Your instructions
Copy out each of these items word for word, leaving the pictures out.

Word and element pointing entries
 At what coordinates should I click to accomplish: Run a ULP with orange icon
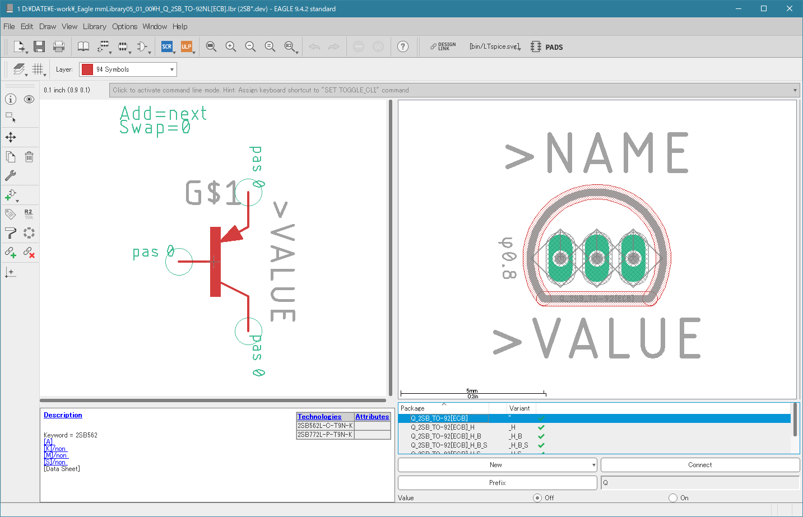(x=186, y=46)
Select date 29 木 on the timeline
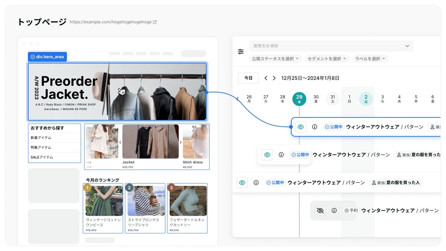Screen dimensions: 446x251 [299, 99]
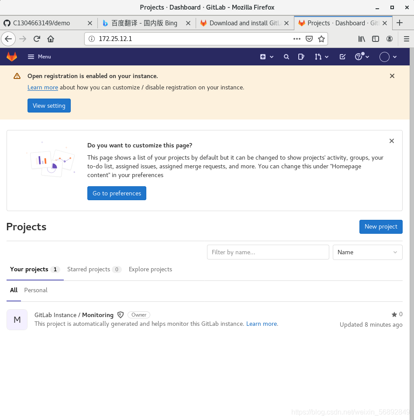This screenshot has width=414, height=420.
Task: Click the Firefox reload page icon
Action: coord(37,39)
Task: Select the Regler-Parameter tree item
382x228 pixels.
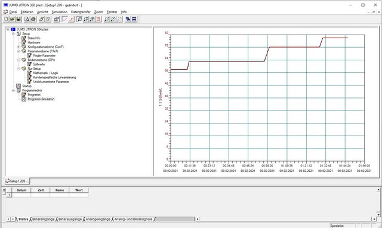Action: click(44, 56)
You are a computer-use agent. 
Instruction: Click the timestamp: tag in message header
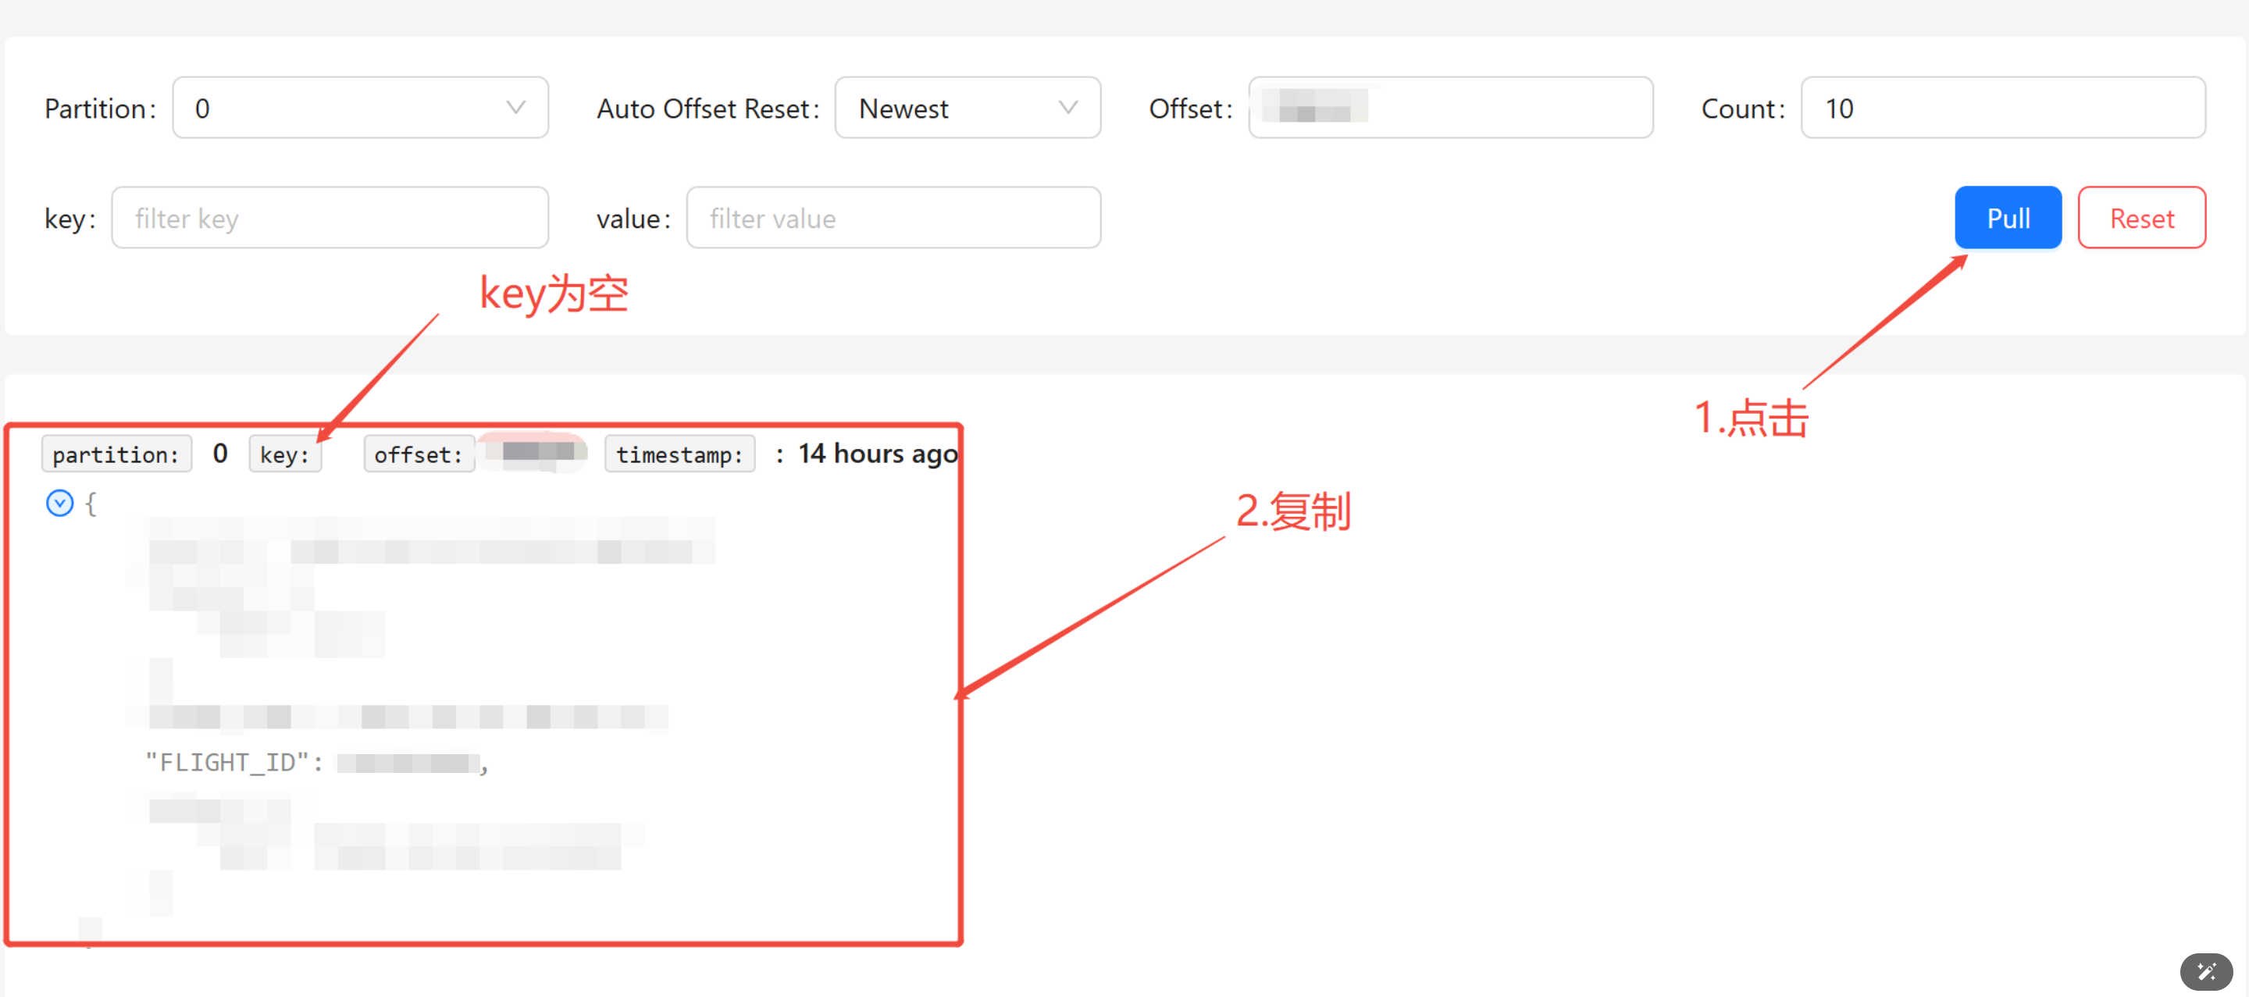pos(679,454)
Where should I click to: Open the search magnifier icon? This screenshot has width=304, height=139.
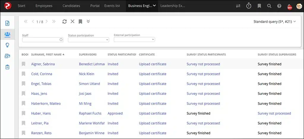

Solution
 At what coordinates should I click to accomplish: Run a ULP with orange icon
(x=186, y=46)
Select date 29 木 on the timeline
Screen dimensions: 446x251 [299, 99]
This screenshot has width=414, height=420.
Task: Click the Firefox reload page icon
Action: coord(37,39)
Task: Select the Regler-Parameter tree item
382x228 pixels.
Action: click(44, 56)
You are a computer-use agent. 
Instruction: Click the timestamp: tag in message header
pos(679,454)
Where should I click to: Open the search magnifier icon? This screenshot has width=304, height=139.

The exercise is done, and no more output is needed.